Despiece. Protocolo de mutación addresses us directly, asking: which memory do we value—the one we consume, or the one we construct with rigor? The audience leaves behind a purely contemplative position to become part of the system, as the effort of moving matter, documentary rigor, and immersive materiality form a body of resistance against a mediated reality. The project thus takes shape as an inner landscape, where floor, surface, and volume articulate an anatomy of residues. Adulteration operates as an analytical methodology applied to the layers of urban reality, intervening in history through theatrical and street advertising, architectural remnants, and administrative protocols, proposing that art can restore the capacity to build one’s own memory, even if inevitably fragmented.



ABOUT THE ARTIST

DANIEL BARRIO (1988, Cuba)

Daniel Barrio (Cienfuegos, Cuba, 1988) is a visual artist whose practice articulates space through painting, understanding the environment as an altered archive open to critical intervention. He studied at the Academy of Fine Arts of Cienfuegos (2004–2008), specializing in painting, and later at the Madrid Film School (ECAM, 2012–2015), where he studied Art Direction. His methodology integrates visual thinking with scenographic narrative.

His trajectory includes solo exhibitions such as La levedad en lo cotidiano (Galería María Porto, Madrid, 2023), Interiores ajenos (PlusArtis, Madrid, 2022), and Tribud (Navel Art, Madrid, 2019), as well as significant group exhibitions including Space is the Landscape (Estudio Show, Madrid, 2024), Winterlinch (Espacio Valverde Gallery, Madrid, 2024), Hiberia (Galería María Porto, Lisbon, 2023), and the traveling exhibition of the La Rioja Young Art Exhibition (2022).

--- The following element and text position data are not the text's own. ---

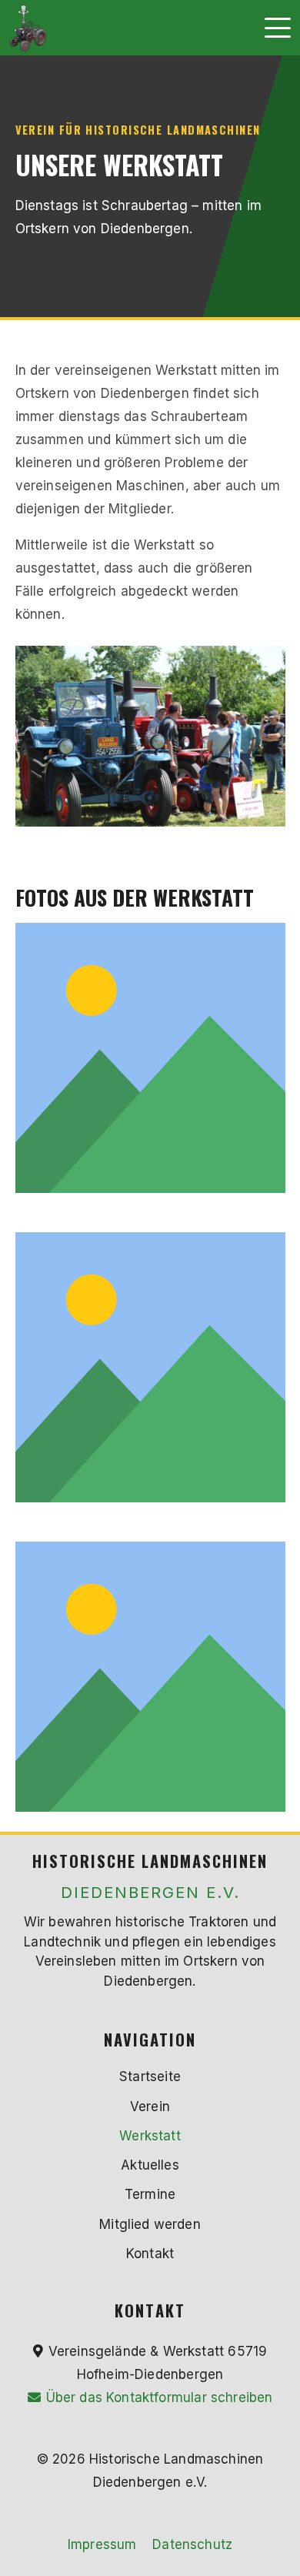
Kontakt (150, 2253)
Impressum (102, 2544)
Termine (150, 2194)
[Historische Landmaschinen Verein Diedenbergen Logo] (28, 28)
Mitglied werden (150, 2224)
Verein (150, 2106)
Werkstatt (150, 2135)
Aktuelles (150, 2165)
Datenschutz (192, 2544)
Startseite (150, 2076)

A member of the Resiliencia Collective, his work does not pursue the production of objects but rather the articulation of pictorial devices that generate protocols of resistance against the flow of disposable images. In a context saturated with immediate data, his practice produces traces and archives what must endure, questioning not the meaning of the work itself but the memory the viewer constructs through interaction—thus reclaiming sovereignty over the gaze and inhabiting ruins as a method for understanding the present.